# Start of Data provided

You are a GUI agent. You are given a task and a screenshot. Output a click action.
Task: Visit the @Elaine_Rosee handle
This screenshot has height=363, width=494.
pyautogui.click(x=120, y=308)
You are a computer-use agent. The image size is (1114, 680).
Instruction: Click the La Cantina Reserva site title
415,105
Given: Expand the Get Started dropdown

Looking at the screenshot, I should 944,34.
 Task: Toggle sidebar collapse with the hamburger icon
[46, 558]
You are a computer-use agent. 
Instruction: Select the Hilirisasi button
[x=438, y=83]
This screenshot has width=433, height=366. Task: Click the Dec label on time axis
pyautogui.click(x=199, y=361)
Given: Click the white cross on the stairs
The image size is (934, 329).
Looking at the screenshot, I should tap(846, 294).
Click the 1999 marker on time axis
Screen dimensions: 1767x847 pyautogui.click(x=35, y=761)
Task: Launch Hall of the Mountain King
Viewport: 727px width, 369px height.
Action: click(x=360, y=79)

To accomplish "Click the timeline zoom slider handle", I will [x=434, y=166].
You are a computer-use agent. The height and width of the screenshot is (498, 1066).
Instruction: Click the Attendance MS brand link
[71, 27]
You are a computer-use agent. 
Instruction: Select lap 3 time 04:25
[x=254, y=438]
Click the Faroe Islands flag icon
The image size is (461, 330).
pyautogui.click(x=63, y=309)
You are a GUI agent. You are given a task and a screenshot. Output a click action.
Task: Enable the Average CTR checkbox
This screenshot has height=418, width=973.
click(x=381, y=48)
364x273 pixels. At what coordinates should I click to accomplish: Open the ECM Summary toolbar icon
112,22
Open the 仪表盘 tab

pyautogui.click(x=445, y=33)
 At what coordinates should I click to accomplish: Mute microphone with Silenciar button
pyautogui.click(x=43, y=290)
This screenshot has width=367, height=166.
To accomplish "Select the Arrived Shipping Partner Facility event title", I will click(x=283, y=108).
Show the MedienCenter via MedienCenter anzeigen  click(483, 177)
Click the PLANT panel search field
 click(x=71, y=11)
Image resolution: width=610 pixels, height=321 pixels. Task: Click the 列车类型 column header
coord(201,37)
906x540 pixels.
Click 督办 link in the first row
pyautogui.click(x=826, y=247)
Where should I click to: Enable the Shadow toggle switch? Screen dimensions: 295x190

# End of Data provided

• **Instructions to follow**:
Could you pull out every one of the lines above and copy each one verbatim?

• **Final result**:
You are a GUI agent. You are given a task and a screenshot. Output a click action.
Task: Visit the @Elaine_Rosee handle
This screenshot has height=363, width=494.
pyautogui.click(x=120, y=308)
You are a computer-use agent. The image size is (1114, 680).
Instruction: Click the La Cantina Reserva site title
415,105
Given: Expand the Get Started dropdown

Looking at the screenshot, I should 944,34.
 Task: Toggle sidebar collapse with the hamburger icon
[46, 558]
You are a computer-use agent. 
Instruction: Select the Hilirisasi button
[x=438, y=83]
This screenshot has width=433, height=366. Task: Click the Dec label on time axis
pyautogui.click(x=199, y=361)
Given: Click the white cross on the stairs
The image size is (934, 329).
Looking at the screenshot, I should tap(846, 294).
Click the 1999 marker on time axis
Screen dimensions: 1767x847 pyautogui.click(x=35, y=761)
Task: Launch Hall of the Mountain King
Viewport: 727px width, 369px height.
Action: click(x=360, y=79)

To accomplish "Click the timeline zoom slider handle", I will [x=434, y=166].
You are a computer-use agent. The height and width of the screenshot is (498, 1066).
Instruction: Click the Attendance MS brand link
[71, 27]
You are a computer-use agent. 
Instruction: Select lap 3 time 04:25
[x=254, y=438]
Click the Faroe Islands flag icon
The image size is (461, 330).
pyautogui.click(x=63, y=309)
You are a GUI agent. You are given a task and a screenshot. Output a click action.
Task: Enable the Average CTR checkbox
This screenshot has height=418, width=973.
click(x=381, y=48)
364x273 pixels. At what coordinates should I click to accomplish: Open the ECM Summary toolbar icon
112,22
Open the 仪表盘 tab

pyautogui.click(x=445, y=33)
 At what coordinates should I click to accomplish: Mute microphone with Silenciar button
pyautogui.click(x=43, y=290)
This screenshot has width=367, height=166.
To accomplish "Select the Arrived Shipping Partner Facility event title", I will click(x=283, y=108).
Show the MedienCenter via MedienCenter anzeigen  click(483, 177)
Click the PLANT panel search field
 click(x=71, y=11)
Image resolution: width=610 pixels, height=321 pixels. Task: Click the 列车类型 column header
coord(201,37)
906x540 pixels.
Click 督办 link in the first row
pyautogui.click(x=826, y=247)
Where should I click to: Enable the Shadow toggle switch? Screen dimensions: 295x190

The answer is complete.